▸ **Activities**:
**a.** From the medical enclosure case study, list each of the project's core requirements.
**b.** Write the next part of the medical enclosure case study, picking up after its final sentence.

** Opening Text section block **

Hero
We partnered with a leading global medical device manufacturer to customize a lightweight, impact-resistant enclosure for their portable monitoring device. By optimizing material selection and structural design, we achieved a 22% weight reduction while improving impact resistance by 45%, fully meeting FDA and ISO 10993 standards, and solving the user fatigue and drop failure problems of the original enclosure. This project showcases our strength in balancing lightweight design, performance stability, and regulatory compliance for portable medical devices.
Project Overview
Client: A well-known global medical device manufacturer, focusing on the R&D and production of portable medical monitoring equipment, with products sold in more than 50 countries and regions.
Project Scope: Customization of a lightweight, impact-resistant enclosure for portable medical monitoring devices, including material research and development, structural optimization, surface treatment, and performance testing, covering prototyping to mass production.
Project Cycle: 35 days (7 days for material research and design, 10 days for prototyping and testing, 18 days for mass production).
Core Requirements: Reduce the enclosure weight by 20% or more; improve impact resistance to pass 1.5m drop test; maintain FDA and ISO 10993 biocompatibility; reduce manufacturing costs for high-volume production; ensure portability and user comfort.
Client Challenge
The client’s existing portable monitoring device was widely used in clinical and home scenarios, but its enclosure had obvious defects that affected user experience and market competitiveness:
1. Excessive Weight Causing User Fatigue: The original enclosure used traditional medical-grade ABS material, which was heavy, resulting in the overall weight of the device exceeding 1.2kg. Medical staff and home users often experienced fatigue after long-term use, affecting the popularity of the product.

** Closing Text section block **
** Opening Input data block **

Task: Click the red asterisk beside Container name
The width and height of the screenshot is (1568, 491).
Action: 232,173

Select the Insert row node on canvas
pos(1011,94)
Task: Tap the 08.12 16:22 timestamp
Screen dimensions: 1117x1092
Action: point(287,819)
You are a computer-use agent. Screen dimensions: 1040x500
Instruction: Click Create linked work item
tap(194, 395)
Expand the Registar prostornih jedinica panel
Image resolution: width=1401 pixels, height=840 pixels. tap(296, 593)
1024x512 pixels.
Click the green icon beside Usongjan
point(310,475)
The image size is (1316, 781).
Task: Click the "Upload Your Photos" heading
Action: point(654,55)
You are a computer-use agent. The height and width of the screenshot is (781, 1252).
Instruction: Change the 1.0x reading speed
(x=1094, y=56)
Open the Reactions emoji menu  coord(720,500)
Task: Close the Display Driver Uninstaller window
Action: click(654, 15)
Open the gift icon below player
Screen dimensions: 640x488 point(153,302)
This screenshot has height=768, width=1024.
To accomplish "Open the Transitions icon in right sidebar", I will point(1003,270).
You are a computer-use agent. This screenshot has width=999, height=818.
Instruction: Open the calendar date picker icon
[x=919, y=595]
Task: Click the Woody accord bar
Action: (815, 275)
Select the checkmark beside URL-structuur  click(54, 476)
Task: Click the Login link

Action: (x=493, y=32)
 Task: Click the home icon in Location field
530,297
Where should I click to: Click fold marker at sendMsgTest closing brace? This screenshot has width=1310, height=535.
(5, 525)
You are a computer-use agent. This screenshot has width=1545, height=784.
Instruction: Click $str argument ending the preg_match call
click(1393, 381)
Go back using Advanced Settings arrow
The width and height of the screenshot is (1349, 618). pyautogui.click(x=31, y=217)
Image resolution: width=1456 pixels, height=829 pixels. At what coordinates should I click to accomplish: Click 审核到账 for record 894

** Closing Input data block **

▸ **Numbered answers**:
**a.**
- Reduce the enclosure weight by 20% or more
- Improve impact resistance to pass a 1.5m drop test
- Maintain FDA and ISO 10993 biocompatibility
- Reduce manufacturing costs for high-volume production
- Ensure portability and user comfort

**b.**
2. Insufficient Impact Resistance: The original enclosure had poor structural design, and occasional drop failures occurred during clinical use (e.g., falling from the hospital bed to the ground), leading to damage to internal sensitive components and equipment failure, increasing maintenance costs for the client.
3. High Manufacturing Costs: The original material and production process were relatively backward, and the manufacturing cost of the enclosure was high, which could not meet the client’s cost reduction requirements for high-volume production (annual demand of 100,000 sets).
4. Regulatory Compliance Pressure: The client required the new enclosure to maintain FDA and ISO 10993 biocompatibility standards, and the material and process optimization could not affect compliance, which put forward high requirements for material selection and production control.
Our Solution
Aiming at the client’s core needs of lightweight, impact resistance, cost reduction, and compliance, we adopted an innovative “material + structure” dual optimization solution:
1. Lightweight Material Innovation: Developed a custom medical-grade PC/ABS blend material, adding glass fiber reinforcement and lightweight additives, which not only maintained the biocompatibility of ISO 10993 standards but also reduced the material density by 18% compared with traditional ABS. The wall thickness of the enclosure was optimized from 2.5mm to 2.0mm on the premise of ensuring structural strength, further reducing weight.
2. Impact-Resistant Structural Optimization: Used topology optimization technology to redesign the internal rib structure, adopting a honeycomb-like reinforced structure to maximize the strength-to-weight ratio; added shock-absorbing gaskets at the key positions of the enclosure (corner, bottom) to disperse the impact force during drops. Conducted multiple FEA simulation tests to optimize the structure and ensure that the enclosure could pass the 1.5m concrete drop test without damage.
3. Cost Reduction Process Improvement: Adopted advanced injection molding technology with conformal cooling channels to improve production efficiency by 25% and reduce material waste by 10%; optimized the supply chain, and achieved bulk procurement of custom materials to reduce material costs by 12%. The overall manufacturing cost of the enclosure was reduced by 18% compared with the original design.
4. Compliance & User Experience Enhancement: The custom PC/ABS blend material passed FDA and ISO 10993 biocompatibility tests, ensuring no cytotoxicity or adverse reactions. The surface of the enclosure was treated with a matte texture to improve grip and avoid slipping; the overall weight of the device was reduced to 0.95kg, significantly reducing user fatigue during long-term use. Integrated mounting features were added to reduce assembly time and improve production efficiency.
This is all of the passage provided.